Take the line containing "Image resolution: width=1355" and every line after it to the end of the records, and copy them exactly, excluding pictures.

Start of Available data

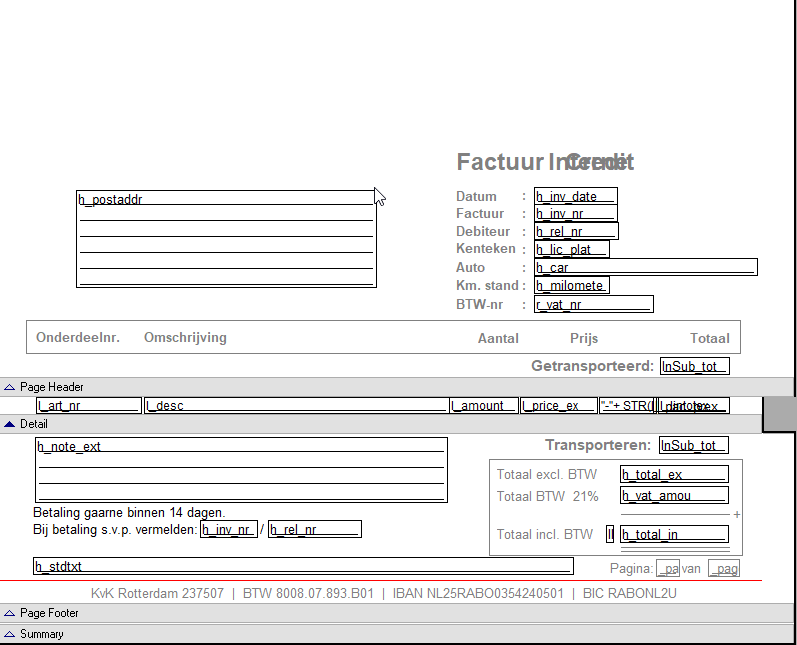Viewport: 797px width, 645px height.
Task: Select the h_car field next to Auto
Action: pyautogui.click(x=645, y=267)
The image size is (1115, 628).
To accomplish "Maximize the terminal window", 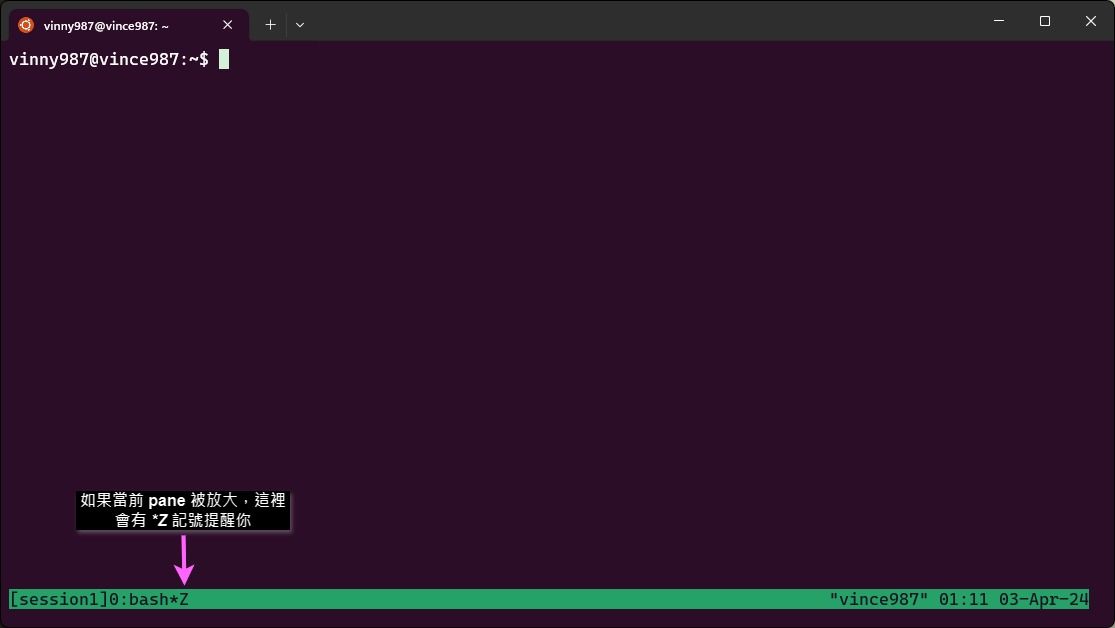I will click(1045, 21).
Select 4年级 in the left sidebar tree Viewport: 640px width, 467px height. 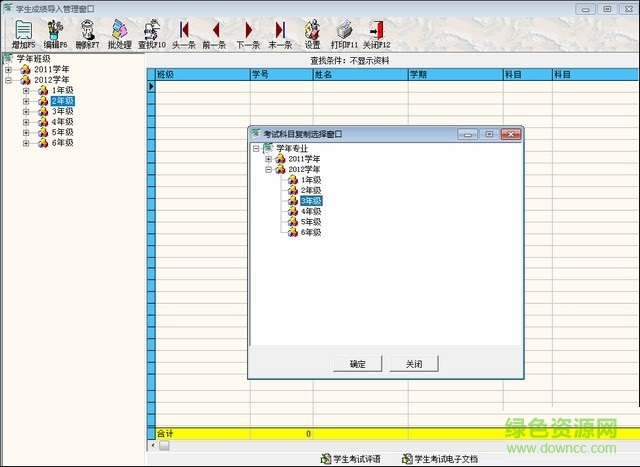click(x=62, y=122)
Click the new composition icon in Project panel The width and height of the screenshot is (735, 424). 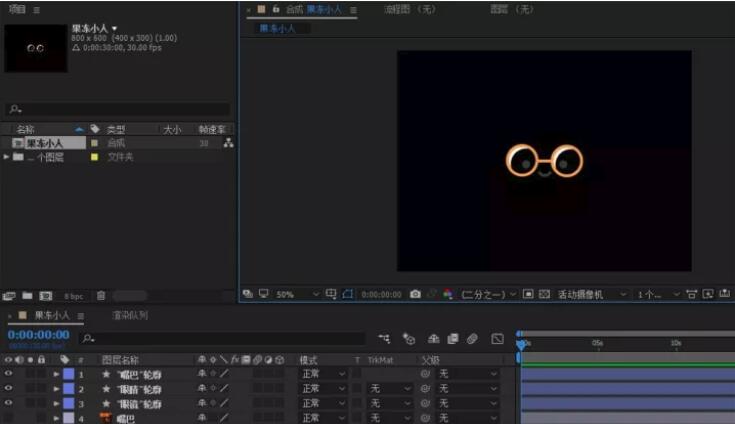pyautogui.click(x=45, y=296)
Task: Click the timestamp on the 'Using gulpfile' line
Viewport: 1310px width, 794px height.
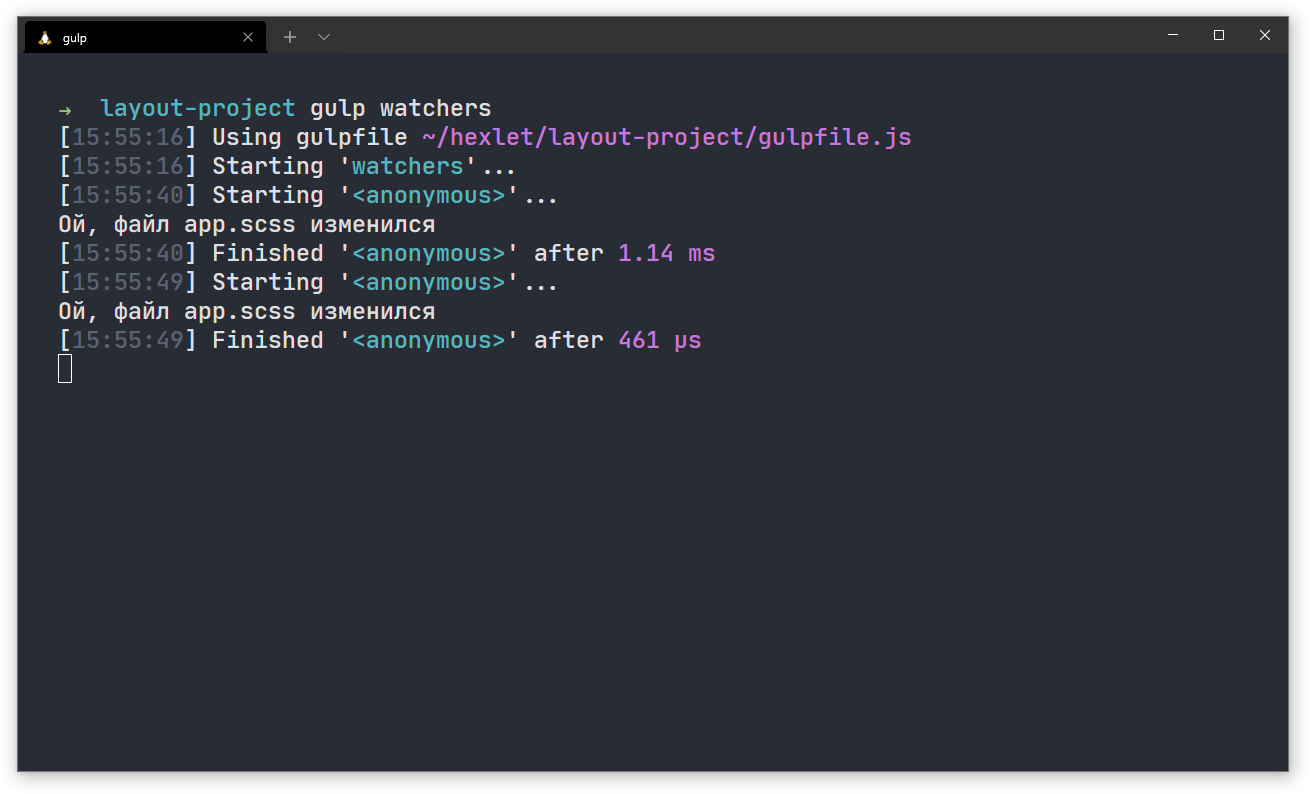Action: (128, 137)
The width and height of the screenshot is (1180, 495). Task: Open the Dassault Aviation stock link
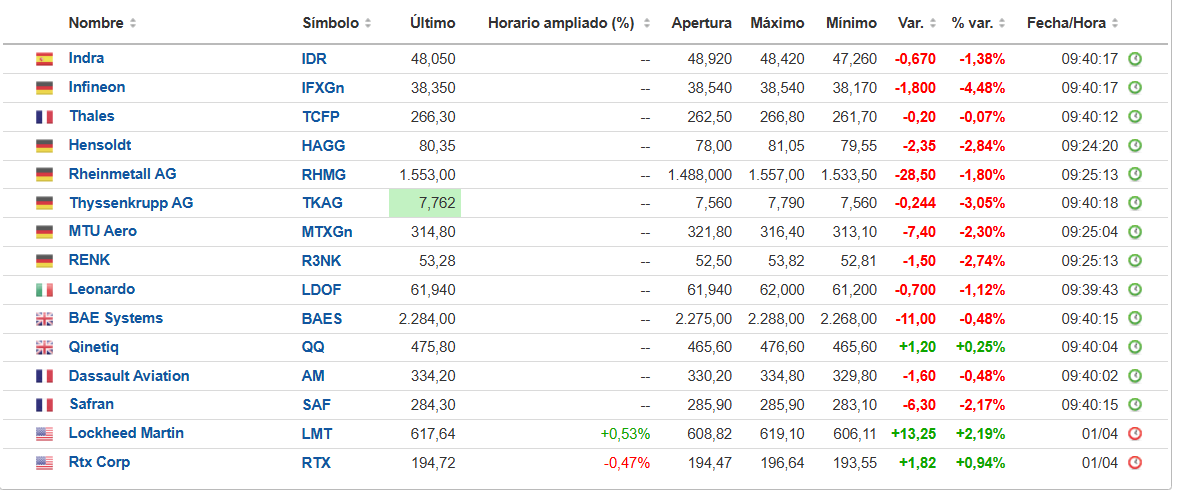pyautogui.click(x=129, y=376)
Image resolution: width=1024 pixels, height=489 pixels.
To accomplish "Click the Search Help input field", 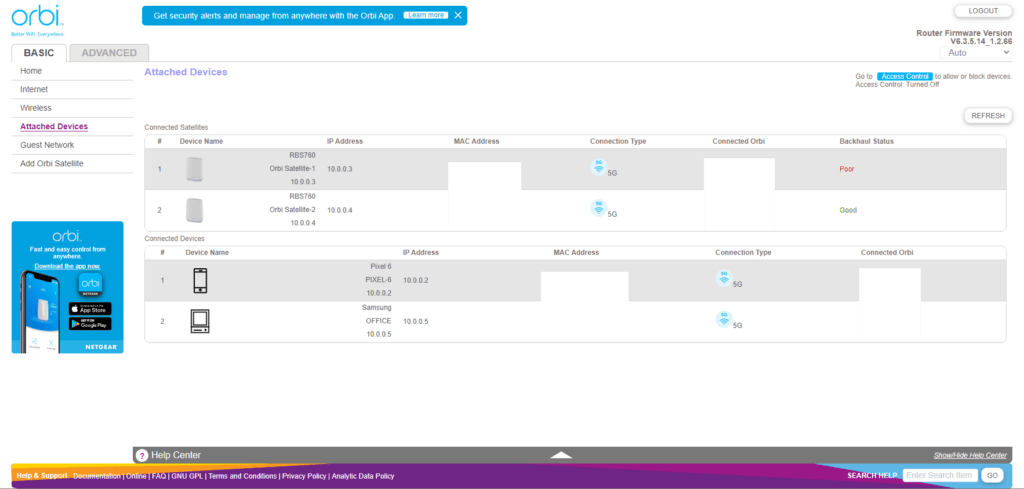I will coord(939,476).
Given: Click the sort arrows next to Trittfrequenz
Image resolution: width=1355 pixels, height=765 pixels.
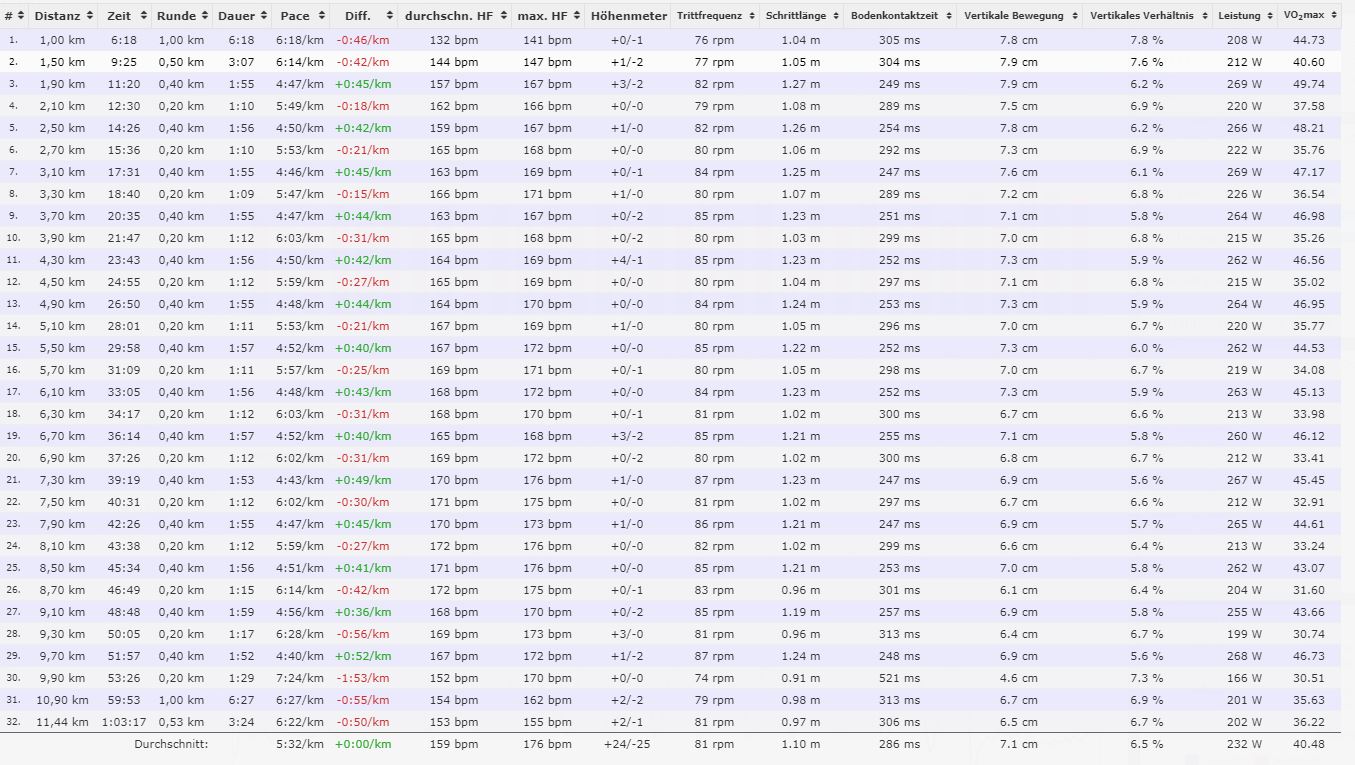Looking at the screenshot, I should (752, 17).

End of Available data

• **Result below**:
Image resolution: width=1355 pixels, height=765 pixels.
Looking at the screenshot, I should (752, 17).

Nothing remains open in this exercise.